* **Work required**
Transcribe the complete listing exactly.

* **Exercise input**

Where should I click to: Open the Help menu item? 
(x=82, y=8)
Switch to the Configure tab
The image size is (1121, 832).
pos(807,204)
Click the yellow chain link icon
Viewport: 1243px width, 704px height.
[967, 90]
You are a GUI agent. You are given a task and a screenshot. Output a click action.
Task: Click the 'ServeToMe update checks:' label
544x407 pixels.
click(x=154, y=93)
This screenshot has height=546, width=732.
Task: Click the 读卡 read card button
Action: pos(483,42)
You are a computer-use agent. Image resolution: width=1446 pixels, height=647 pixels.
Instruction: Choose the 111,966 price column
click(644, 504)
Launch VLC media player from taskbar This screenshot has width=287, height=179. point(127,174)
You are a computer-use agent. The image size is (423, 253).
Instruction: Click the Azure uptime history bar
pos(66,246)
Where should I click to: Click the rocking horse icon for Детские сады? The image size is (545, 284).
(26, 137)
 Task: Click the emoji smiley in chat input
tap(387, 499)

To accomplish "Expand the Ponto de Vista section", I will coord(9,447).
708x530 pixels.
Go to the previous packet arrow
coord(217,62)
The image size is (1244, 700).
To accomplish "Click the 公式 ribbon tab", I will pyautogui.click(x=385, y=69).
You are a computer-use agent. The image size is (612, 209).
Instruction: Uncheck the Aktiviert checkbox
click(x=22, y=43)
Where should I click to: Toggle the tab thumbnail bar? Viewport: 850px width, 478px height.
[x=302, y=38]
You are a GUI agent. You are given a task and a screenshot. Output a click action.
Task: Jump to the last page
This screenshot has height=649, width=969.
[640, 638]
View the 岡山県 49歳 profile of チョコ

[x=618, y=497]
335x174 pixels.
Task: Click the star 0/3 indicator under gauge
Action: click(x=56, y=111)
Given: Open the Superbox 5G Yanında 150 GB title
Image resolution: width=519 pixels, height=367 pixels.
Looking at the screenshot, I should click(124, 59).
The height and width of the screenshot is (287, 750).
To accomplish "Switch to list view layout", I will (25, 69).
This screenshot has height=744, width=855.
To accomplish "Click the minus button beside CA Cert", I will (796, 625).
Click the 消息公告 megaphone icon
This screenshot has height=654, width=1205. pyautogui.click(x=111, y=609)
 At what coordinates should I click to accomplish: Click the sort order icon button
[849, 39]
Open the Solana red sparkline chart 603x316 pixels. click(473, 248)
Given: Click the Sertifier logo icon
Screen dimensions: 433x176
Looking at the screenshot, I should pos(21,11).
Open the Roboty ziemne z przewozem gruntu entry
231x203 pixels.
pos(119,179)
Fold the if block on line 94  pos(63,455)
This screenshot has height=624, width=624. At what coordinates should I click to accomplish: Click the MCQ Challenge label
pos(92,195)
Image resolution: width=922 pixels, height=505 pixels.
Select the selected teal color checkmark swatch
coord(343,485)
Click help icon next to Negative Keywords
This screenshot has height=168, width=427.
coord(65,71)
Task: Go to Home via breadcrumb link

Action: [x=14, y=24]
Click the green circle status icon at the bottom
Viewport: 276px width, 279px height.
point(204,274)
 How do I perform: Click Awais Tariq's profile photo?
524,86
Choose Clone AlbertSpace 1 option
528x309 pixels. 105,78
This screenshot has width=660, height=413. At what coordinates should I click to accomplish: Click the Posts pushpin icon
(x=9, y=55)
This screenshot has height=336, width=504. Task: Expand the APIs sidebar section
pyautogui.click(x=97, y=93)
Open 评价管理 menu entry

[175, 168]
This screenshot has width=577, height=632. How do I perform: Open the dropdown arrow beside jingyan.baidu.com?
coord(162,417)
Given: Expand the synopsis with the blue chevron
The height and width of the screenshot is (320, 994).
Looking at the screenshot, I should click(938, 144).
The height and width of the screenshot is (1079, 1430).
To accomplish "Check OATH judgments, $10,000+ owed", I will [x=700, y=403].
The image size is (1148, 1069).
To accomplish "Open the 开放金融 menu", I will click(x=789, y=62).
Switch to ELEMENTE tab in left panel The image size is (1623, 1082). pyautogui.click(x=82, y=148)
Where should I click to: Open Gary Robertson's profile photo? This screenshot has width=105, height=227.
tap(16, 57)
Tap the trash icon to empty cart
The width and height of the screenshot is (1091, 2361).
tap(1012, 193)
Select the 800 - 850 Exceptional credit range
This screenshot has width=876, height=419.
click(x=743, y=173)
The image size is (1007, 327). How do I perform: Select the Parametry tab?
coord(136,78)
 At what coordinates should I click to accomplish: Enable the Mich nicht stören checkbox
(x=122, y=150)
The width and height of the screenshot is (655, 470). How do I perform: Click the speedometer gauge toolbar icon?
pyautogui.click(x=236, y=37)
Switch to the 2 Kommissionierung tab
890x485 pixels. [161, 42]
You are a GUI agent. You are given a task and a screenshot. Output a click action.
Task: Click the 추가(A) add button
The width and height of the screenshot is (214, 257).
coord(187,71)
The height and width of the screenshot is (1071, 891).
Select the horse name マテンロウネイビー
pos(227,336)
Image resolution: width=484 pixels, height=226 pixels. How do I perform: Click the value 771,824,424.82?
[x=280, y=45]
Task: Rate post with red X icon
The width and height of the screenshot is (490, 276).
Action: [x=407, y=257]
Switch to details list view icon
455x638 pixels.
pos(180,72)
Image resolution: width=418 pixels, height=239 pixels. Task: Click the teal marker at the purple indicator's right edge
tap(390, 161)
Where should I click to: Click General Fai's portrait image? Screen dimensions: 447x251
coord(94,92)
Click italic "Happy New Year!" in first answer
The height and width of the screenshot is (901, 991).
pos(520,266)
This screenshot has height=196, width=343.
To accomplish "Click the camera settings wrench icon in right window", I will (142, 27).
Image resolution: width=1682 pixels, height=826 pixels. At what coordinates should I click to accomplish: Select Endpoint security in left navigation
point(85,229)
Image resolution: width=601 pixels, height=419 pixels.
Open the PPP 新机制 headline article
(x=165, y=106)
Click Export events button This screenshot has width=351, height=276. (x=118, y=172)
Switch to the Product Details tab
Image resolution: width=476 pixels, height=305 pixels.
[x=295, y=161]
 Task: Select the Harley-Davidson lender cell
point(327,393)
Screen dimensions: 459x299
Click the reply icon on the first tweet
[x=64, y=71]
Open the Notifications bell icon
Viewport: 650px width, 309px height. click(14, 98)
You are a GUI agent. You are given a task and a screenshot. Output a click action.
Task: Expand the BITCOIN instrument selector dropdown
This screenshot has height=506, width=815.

* **Answer**
Where should I click to: Open the Help menu item? 
(x=82, y=8)
Switch to the Configure tab
The image size is (1121, 832).
pos(807,204)
Click the yellow chain link icon
Viewport: 1243px width, 704px height.
[967, 90]
You are a GUI agent. You are given a task and a screenshot. Output a click action.
Task: Click the 'ServeToMe update checks:' label
544x407 pixels.
click(x=154, y=93)
This screenshot has height=546, width=732.
Task: Click the 读卡 read card button
Action: pos(483,42)
You are a computer-use agent. Image resolution: width=1446 pixels, height=647 pixels.
Instruction: Choose the 111,966 price column
click(644, 504)
Launch VLC media player from taskbar This screenshot has width=287, height=179. point(127,174)
You are a computer-use agent. The image size is (423, 253).
Instruction: Click the Azure uptime history bar
pos(66,246)
Where should I click to: Click the rocking horse icon for Детские сады? The image size is (545, 284).
(26, 137)
 Task: Click the emoji smiley in chat input
tap(387, 499)

To accomplish "Expand the Ponto de Vista section", I will coord(9,447).
708x530 pixels.
Go to the previous packet arrow
coord(217,62)
The image size is (1244, 700).
To accomplish "Click the 公式 ribbon tab", I will pyautogui.click(x=385, y=69).
You are a computer-use agent. The image size is (612, 209).
Instruction: Uncheck the Aktiviert checkbox
click(x=22, y=43)
Where should I click to: Toggle the tab thumbnail bar? Viewport: 850px width, 478px height.
[x=302, y=38]
You are a GUI agent. You are given a task and a screenshot. Output a click action.
Task: Jump to the last page
This screenshot has height=649, width=969.
[640, 638]
View the 岡山県 49歳 profile of チョコ

[x=618, y=497]
335x174 pixels.
Task: Click the star 0/3 indicator under gauge
Action: click(x=56, y=111)
Given: Open the Superbox 5G Yanında 150 GB title
Image resolution: width=519 pixels, height=367 pixels.
Looking at the screenshot, I should click(124, 59).
The height and width of the screenshot is (287, 750).
To accomplish "Switch to list view layout", I will (25, 69).
This screenshot has height=744, width=855.
To accomplish "Click the minus button beside CA Cert", I will (796, 625).
Click the 消息公告 megaphone icon
This screenshot has height=654, width=1205. pyautogui.click(x=111, y=609)
 At what coordinates should I click to accomplish: Click the sort order icon button
[849, 39]
Open the Solana red sparkline chart 603x316 pixels. click(473, 248)
Given: Click the Sertifier logo icon
Screen dimensions: 433x176
Looking at the screenshot, I should pos(21,11).
Open the Roboty ziemne z przewozem gruntu entry
231x203 pixels.
pos(119,179)
Fold the if block on line 94  pos(63,455)
This screenshot has height=624, width=624. At what coordinates should I click to accomplish: Click the MCQ Challenge label
pos(92,195)
Image resolution: width=922 pixels, height=505 pixels.
Select the selected teal color checkmark swatch
coord(343,485)
Click help icon next to Negative Keywords
This screenshot has height=168, width=427.
coord(65,71)
Task: Go to Home via breadcrumb link

Action: [x=14, y=24]
Click the green circle status icon at the bottom
Viewport: 276px width, 279px height.
point(204,274)
 How do I perform: Click Awais Tariq's profile photo?
524,86
Choose Clone AlbertSpace 1 option
528x309 pixels. 105,78
This screenshot has width=660, height=413. At what coordinates should I click to accomplish: Click the Posts pushpin icon
(x=9, y=55)
This screenshot has height=336, width=504. Task: Expand the APIs sidebar section
pyautogui.click(x=97, y=93)
Open 评价管理 menu entry

[175, 168]
This screenshot has width=577, height=632. How do I perform: Open the dropdown arrow beside jingyan.baidu.com?
coord(162,417)
Given: Expand the synopsis with the blue chevron
The height and width of the screenshot is (320, 994).
Looking at the screenshot, I should click(938, 144).
The height and width of the screenshot is (1079, 1430).
To accomplish "Check OATH judgments, $10,000+ owed", I will [x=700, y=403].
The image size is (1148, 1069).
To accomplish "Open the 开放金融 menu", I will click(x=789, y=62).
Switch to ELEMENTE tab in left panel The image size is (1623, 1082). pyautogui.click(x=82, y=148)
Where should I click to: Open Gary Robertson's profile photo? This screenshot has width=105, height=227.
tap(16, 57)
Tap the trash icon to empty cart
The width and height of the screenshot is (1091, 2361).
tap(1012, 193)
Select the 800 - 850 Exceptional credit range
This screenshot has width=876, height=419.
click(x=743, y=173)
The image size is (1007, 327). How do I perform: Select the Parametry tab?
coord(136,78)
 At what coordinates should I click to accomplish: Enable the Mich nicht stören checkbox
(x=122, y=150)
The width and height of the screenshot is (655, 470). How do I perform: Click the speedometer gauge toolbar icon?
pyautogui.click(x=236, y=37)
Switch to the 2 Kommissionierung tab
890x485 pixels. [161, 42]
You are a GUI agent. You are given a task and a screenshot. Output a click action.
Task: Click the 추가(A) add button
The width and height of the screenshot is (214, 257).
coord(187,71)
The height and width of the screenshot is (1071, 891).
Select the horse name マテンロウネイビー
pos(227,336)
Image resolution: width=484 pixels, height=226 pixels. How do I perform: Click the value 771,824,424.82?
[x=280, y=45]
Task: Rate post with red X icon
The width and height of the screenshot is (490, 276).
Action: [x=407, y=257]
Switch to details list view icon
455x638 pixels.
pos(180,72)
Image resolution: width=418 pixels, height=239 pixels. Task: Click the teal marker at the purple indicator's right edge
tap(390, 161)
Where should I click to: Click General Fai's portrait image? Screen dimensions: 447x251
coord(94,92)
Click italic "Happy New Year!" in first answer
The height and width of the screenshot is (901, 991).
pos(520,266)
This screenshot has height=196, width=343.
To accomplish "Click the camera settings wrench icon in right window", I will (142, 27).
Image resolution: width=1682 pixels, height=826 pixels. At what coordinates should I click to accomplish: Select Endpoint security in left navigation
point(85,229)
Image resolution: width=601 pixels, height=419 pixels.
Open the PPP 新机制 headline article
(x=165, y=106)
Click Export events button This screenshot has width=351, height=276. (x=118, y=172)
Switch to the Product Details tab
Image resolution: width=476 pixels, height=305 pixels.
[x=295, y=161]
 Task: Select the Harley-Davidson lender cell
point(327,393)
Screen dimensions: 459x299
Click the reply icon on the first tweet
[x=64, y=71]
Open the Notifications bell icon
Viewport: 650px width, 309px height. click(14, 98)
You are a GUI agent. You are given a task and a screenshot. Output a click action.
Task: Expand the BITCOIN instrument selector dropdown
This screenshot has height=506, width=815.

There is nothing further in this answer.